Wednesday, October 24, 2007

woMAN

Helen Cixous, Luce Irigaray and Judith Butler all share a common interest in the subject as it has been viewed in literature, discourse, psycho-philosophical realms and even in the normative socio-economical context. The authors are alike, in that they strive to achieve a new epoch for woman to exist, and eliminate the notion a ‘dominant male patriarchal society’. The remedy is to stray away from the connotation of having any previous normative attributes expressed in discourses, literature, psychologies, philosophies, which have all historically been written by a ‘man’.
Luce Irigaray’s Revolutions of the World states that “For the work of sexual difference to take place, a revolution in thought and ethics is needed. We must re-interpret the whole relationship between the subject and discourse, the subject and the world, the subject and the cosmic, the microcosmic, and the macrocosmic” (Irigaray, 170). Her reason for such a revolution has something to do with who writes about the subject. She argues that “…subject has always been written in the masculine form, as man…” (170). Her polarized examples include the sex in which is given to man by g-d, in which is presented as something paternal and masculine. One can even stress the bible, insofar as to argue that god has created men in the image of himself. She argues that woman have been viewed as minor art forms, such that include cooking, knitting, sewing, and embroidery. From the economical stance, there appears to be a class struggle between man and woman. The solution for the problem is to create a new age for woman. A new perception and conception, a revolution to change the economy of desire, create a different relationship between men and god(s), man and man, man and world, man and woman. She wants to stray away from the conception of woman as in work of art, which is romantic, but is misinterpreted. The truth for Irigaray is that in reality, there is space between woman and man. The space is stuffed with attraction, greed, possession, disgust, and consumption.
From a psycho-philosophical stance, Helen Cixous Sorties, shares a very common interest to that of Irigaray. Cixous “calls for a radical rethinking of the subject not simply in relation to discourse, society and culture, but to the very cosmos [(space and time)] itself”. Cixous is about the possibility of appropriating Freudian or Post-Freudian psychoanalytical ideas for a theory of feminine subjectivity. Cixous argues that “Freudianism represents another example of patriarchal voyeurism”. In that “everything is reduced to the issue of having the phallus, then everything is reduced to the issue of having or not having the phallus, then woman is also and inevitably either reduced to passivity or non-existence” (226).
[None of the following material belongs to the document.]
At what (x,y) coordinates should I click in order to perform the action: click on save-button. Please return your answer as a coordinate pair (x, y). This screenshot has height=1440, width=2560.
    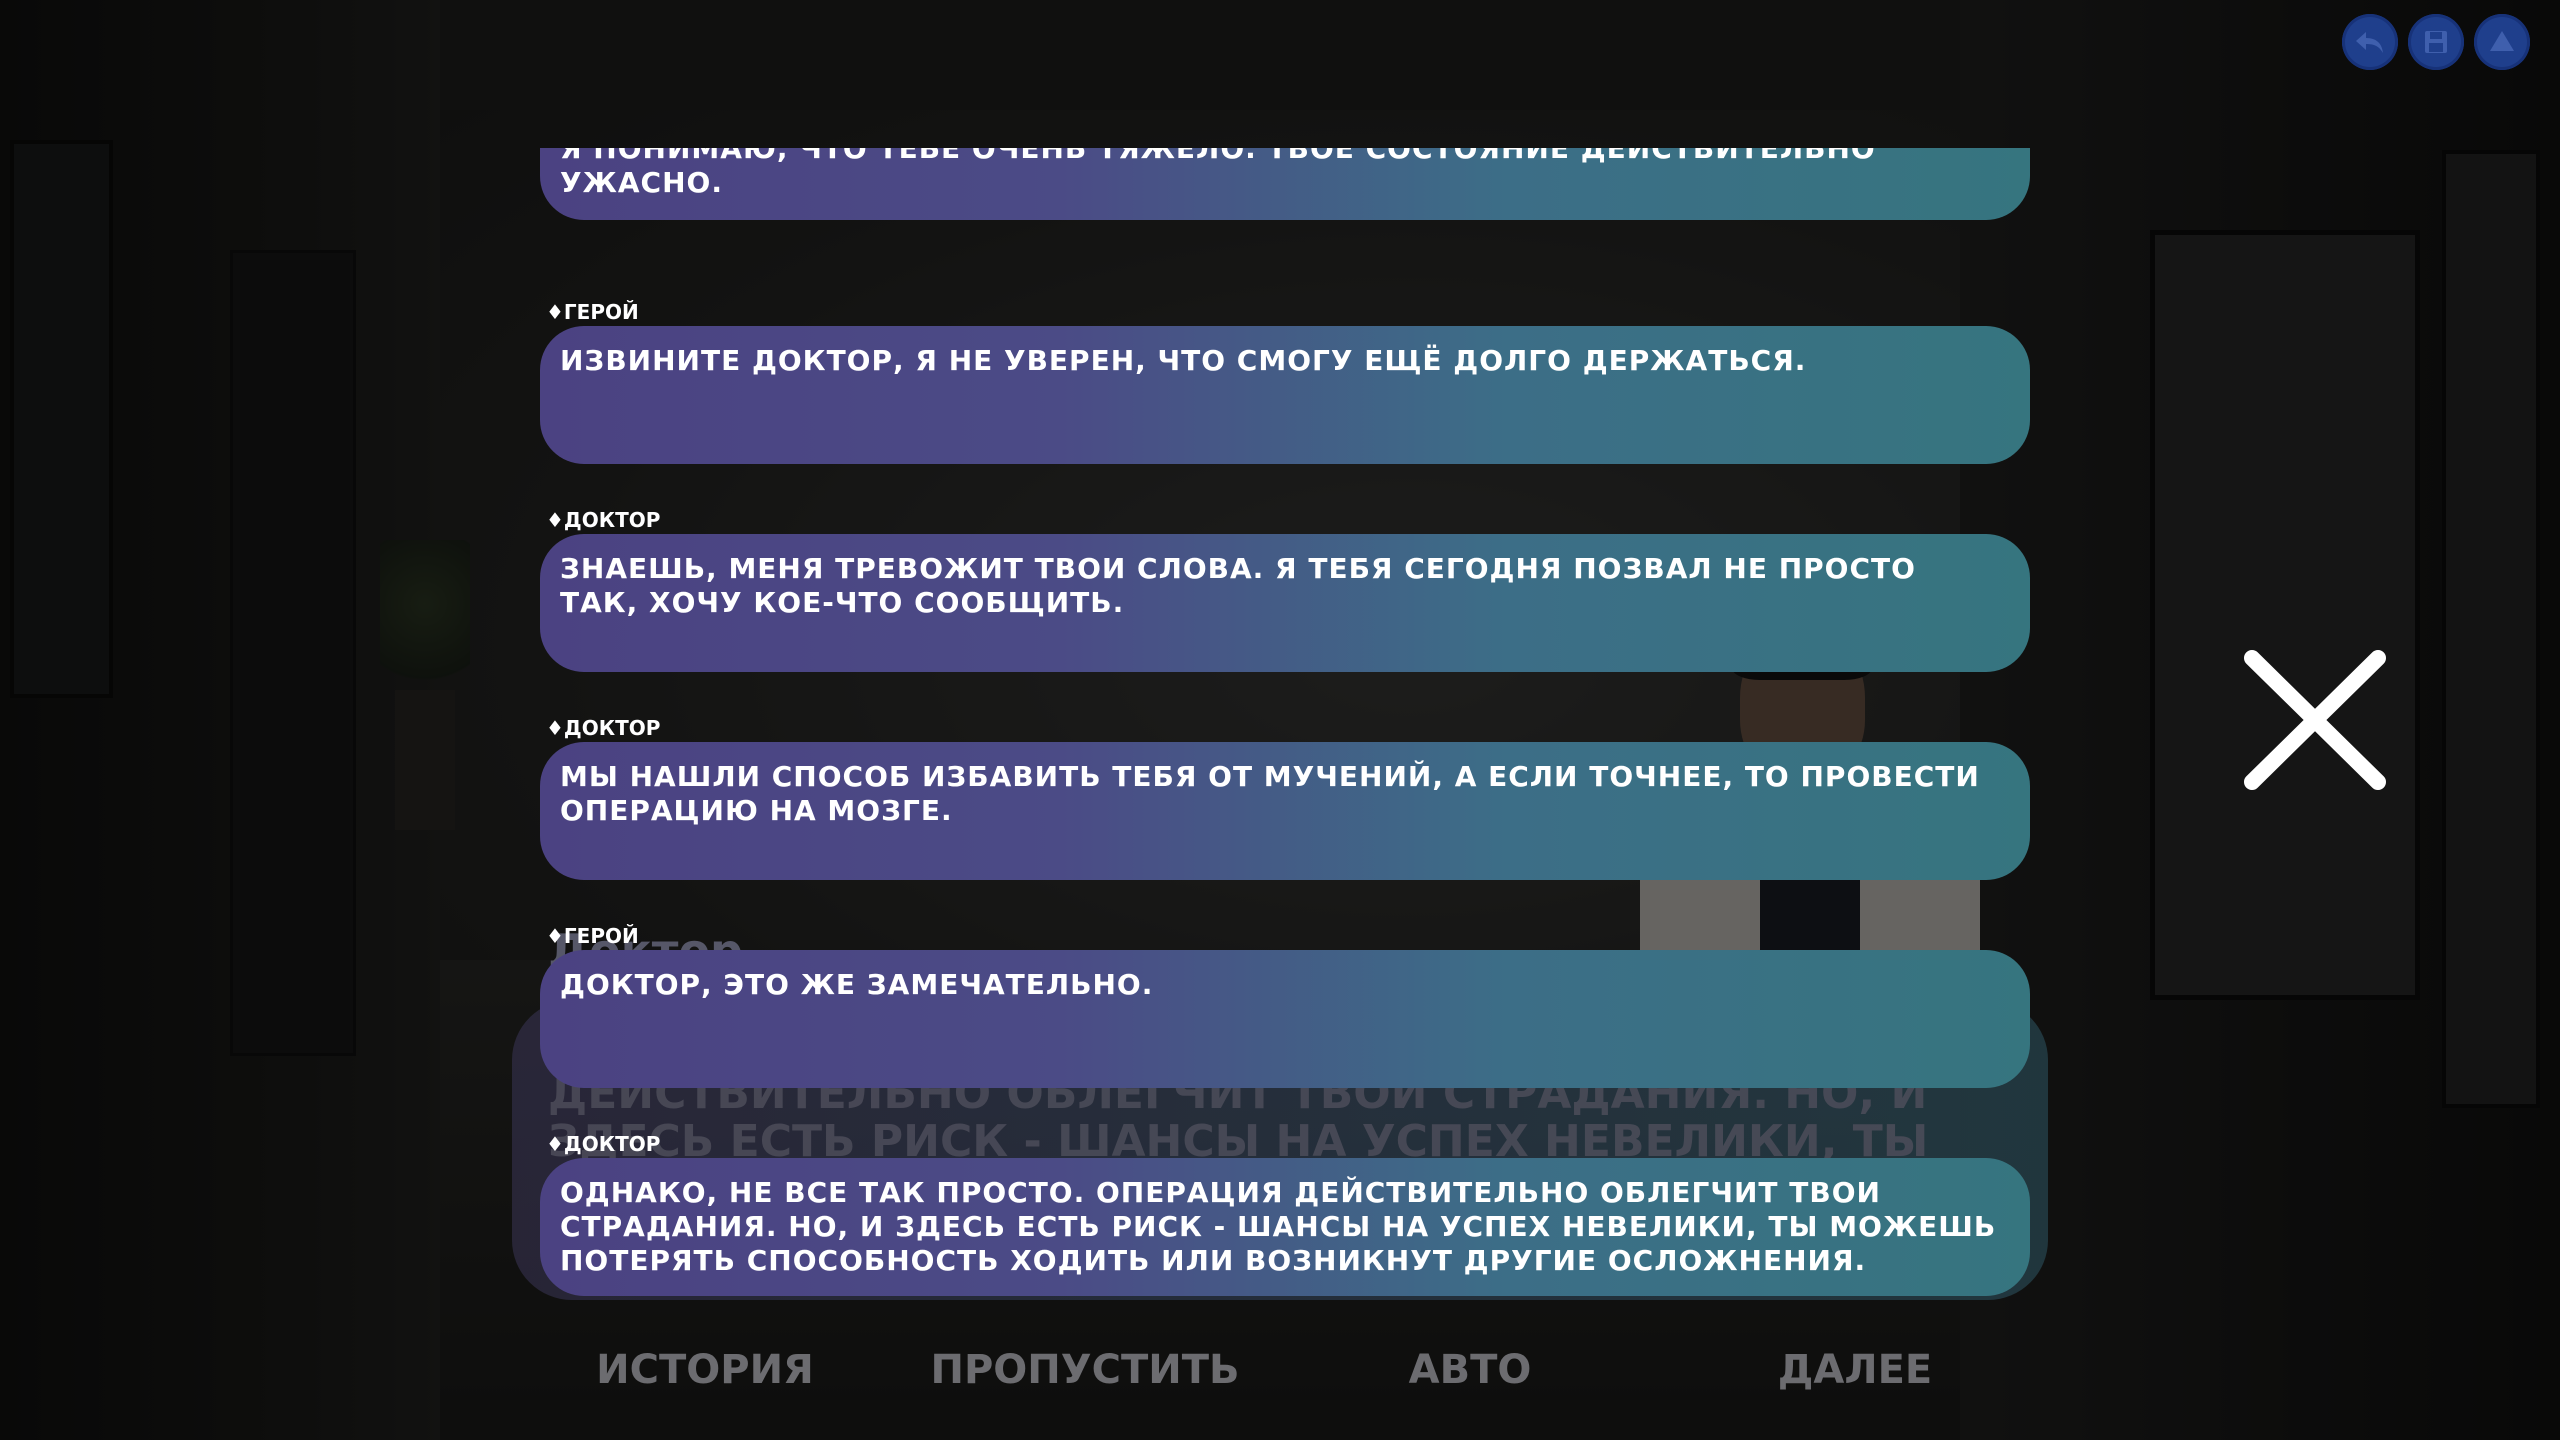
    Looking at the image, I should click on (2436, 42).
She also focuses on the notion of ‘man’ being at the origin of written philosophies. She states that “The philosophical constructs itself starting with the abasement of woman. Subordination of the feminine to the masculine order which appears to be the condition for the functioning of the machine” (231). It is this view that she wishes to change. This patriarchal philosophical stance has creating the affiliation of a ‘man’ as logocentrist, who caries ration power. And philosophy which plays a foundation for psychology replaces notion of rationale as power with phallocentrism, in that the one with a phallus claims sexual power. And it is phallocentrism which becomes the ‘Enemy’ for Cixous, and the subject.
Butler on the other hand focuses, or introduces the concept of a ‘drag’ as in relation to performance. Judith Butler, the feminist philosopher introduces a new term she refers to as ‘performativity’. She claims that it is the sexual performativity, or performance of an individual (e.g. drag) that manifest itself into a normative performance of gender, which reveals the hyperbolic norm itself. “Drag revels that heterosexuality itself can only be a performance, for its logic requires exclusive categories of femininity and masculinity”(229). One can conclude that a ‘drag’ can misrepresent a role of a woman as the ‘drag’ only performs. Ultimately, “the hyperbolic conformity to the command can reveal the hyperbolic status of the norm itself, indeed can become the cultural sign by which that cultural imperative might become legible.” In other words it is such literature, and discourses that allow the woman to adapt to the normative ideal of what a woman ought to perform like. Can a ‘drag’ really influence how a women ought to behave? According to Butler, it is this performance of the drag, who is performed by a male, which “opens up a difficult future terrain community, one in which the hope of every fully recognizing oneself in the terms by which one signifies is sure to be [disappointing].”